Korean TV Dramas Get Their Own U.S. Hulu-like Site

11 Comments

Next month, a site called DramaFever will become the first to offer U.S. watchers a large library of Korean TV drama content in a legal and accessible format. Korean dramas are hugely popular in their home country and the rest of Asia, but on this side of the Pacific, would-be watchers can only see them on some premium cable channels, through bootleg DVDs bought in Chinatowns, and via P2P file-sharing.

“In the United States, you’d think with the growing Asian community there would be a distribution channel for this,” DramaFever co-founder Seung Bak told us today. “[But] none of the companies we’re dealing with has a way to distribute their content in the U.S. to a mainstream audience.”

dramafever

DramaFever is a year-old angel-funded startup, but it has already been able to score deals with MBC and KBS, two of the three major Korean TV networks, for shows like Boys Over Flowers, Soulmate, Coffee Prince, My Lovely Sam Soon and Jewel in the Palace. At launch it will have 60-70 titles with 20-30 episodes each. All content will come with English subtitles and will be geoblocked so it can only be seen in the U.S. and Canada. Shows will arrive on the service a few days to a few weeks after they initially air in Asia. If all goes well, DramaFever will add shows from Japan, Taiwan and Hong Kong/China.

DramaFever is pushing a free-to-subscription service (aka “freemium,” or try before you buy) that could well serve as an example for sites like Hulu. The site will offer a couple episodes of each show for free, ad-supported embeddable streaming, à la Hulu today, but will also offer full seasons of all its shows sans advertising for a fee of $5-$7 per month. Movies and concerts will cost an additional fee.

“The market that we’re addressing right now, a fair amount of people are already spending money to access this content,” said Bak. Even bootleg DVDs cost a dollar, he pointed out.

Bak said DramaFever was surprised to find that out of 35,000 private beta testers, 45 percent who answered a survey said they were Caucasian. Under 13 percent identified themselves as coming from a Korean background.

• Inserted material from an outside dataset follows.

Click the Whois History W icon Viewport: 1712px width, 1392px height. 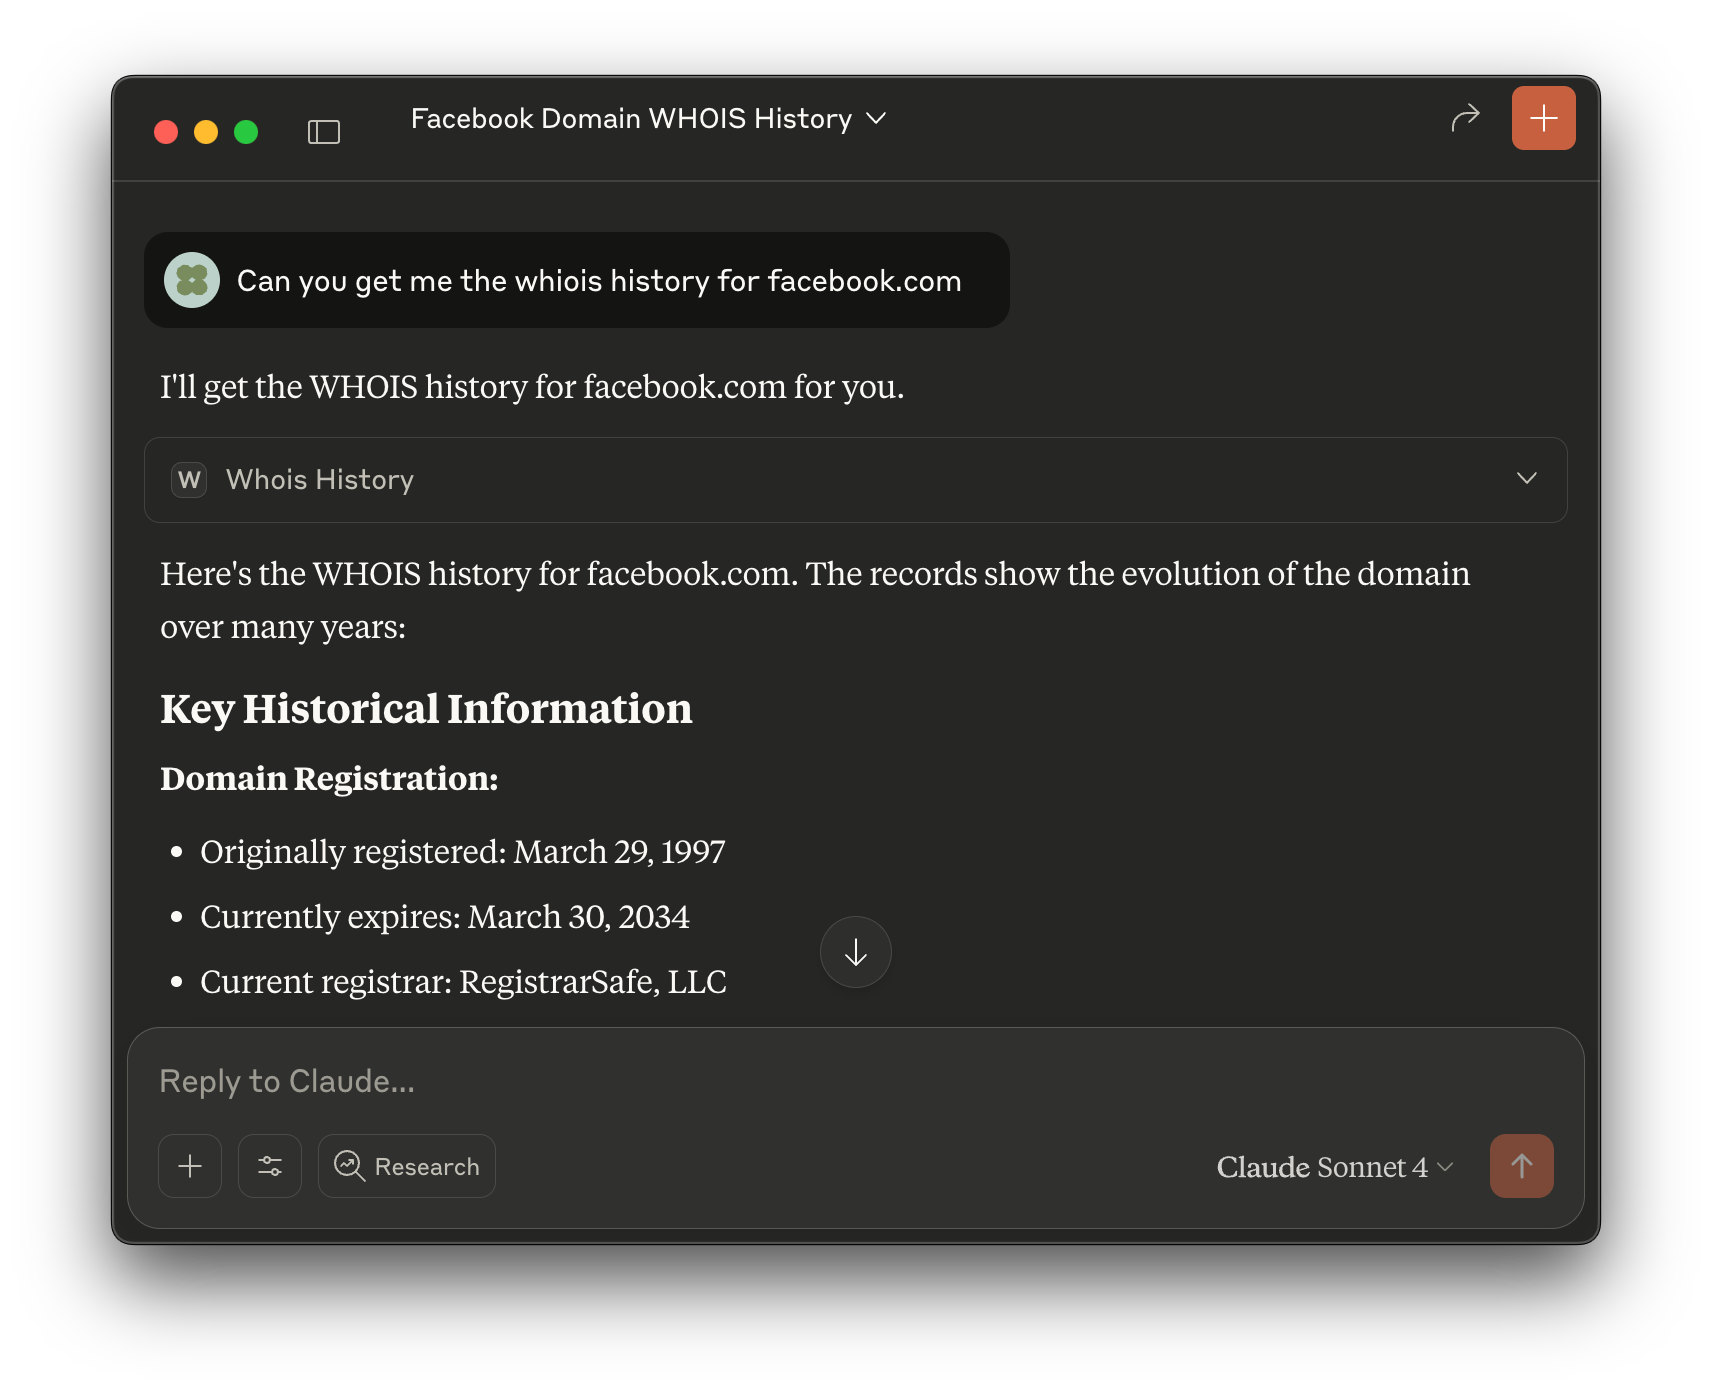(x=188, y=480)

The U.S.-centric Hulu is itself adding international content, starting with British reality shows and Bollywood movies.

If you’d like to get into the DramaFever private beta today, enter the priority code “newteevee” when you register and the site will add you right away.

11 Comments

Crissy

This is very exciting, look forward to next month to see more
korean drama on drama fever…..with english subs aloha

Grandmacora

have been member since my grandson got me watching historical dramas.. am hook and seen all the listed ones.. still enjoying the mini series Queen Sok Duk.

This site DramaFever is the best ..

Sean Kim

Seems a bit slow and I’m online around US CST 12:30am….
Provided that the speed is good and the content is current, I would even pay for a service like this.
I would much rather pay for a service like this than pay Dish Network (which I currently have), which only offers KBS World and some other bs channels.
Even if they were the same price, I would opt for the online service which gives me more content and not behind a month in programming like KBS World…provided it is like Hulu, current and pretty decent quality video, also the streaming speed.
If this site ever catches up to hulu quality, SIGN ME UP…even if it was a pay site!

kailee

hope to see kim bum and kim so eun again in t.v drama series…

Daniel Brinneman

Hi, I would agree with Petirrojo’s comment. I’d add Resurrection and Full House to his list recommendations.

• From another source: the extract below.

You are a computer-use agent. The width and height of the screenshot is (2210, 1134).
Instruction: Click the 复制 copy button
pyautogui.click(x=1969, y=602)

I’ve been watching these dramas and movies since my last commercial truck driving job and I’m also learning Korean at slow pace while also connecting with others on SharedTalk.com and just discovered that LiveMocha.com recently added Korean to their list of languages. Both are free sites with an account required. LiveMocha has added bonuses for a fee.

When I watch a drama or movie, I rate it from an innocent child’s point-of-view to show how family friendly it is. http://sn.im/dramas

Josephine

I’ve been a part of the beta testing for a couple of months, and I’ve really enjoyed it. The site is well designed, and the videos are of good quality. However I would not pay to use the site unless it offered a lot more, simply because I don’t watch the shows often enough for it to be worth $60 a year. If they had more shows and offered movies as well, I would consider it. I don’t mind watching commercials, though, and as long as they keep that as a free option, I will continue to use and enjoy the site and recommend it to my friends.

Lizzz

I’ve also been part of the beta test group for drama fever, and i love it so much! its an amazing site, but in all honestly, I won’t use it if I have to pay for it

Petirrojo

I’ve been part of the beta test group for Dramafever.com for quite a few months now and not only am I delighted at being able to scratch my K-drama itch online (I’m one of those non-Korean caucasian addicts of the genre), but I’m delighted with the quality of programming available and the crisp, user-friendly interface. I have been touting it to all my friends who are tired of the same old/same old soap or telenovela stories. Newbies: try “Coffee Prince”, “Last Scandal”, “Que Sera Sera”, or “Time Between Dog and Wolf”!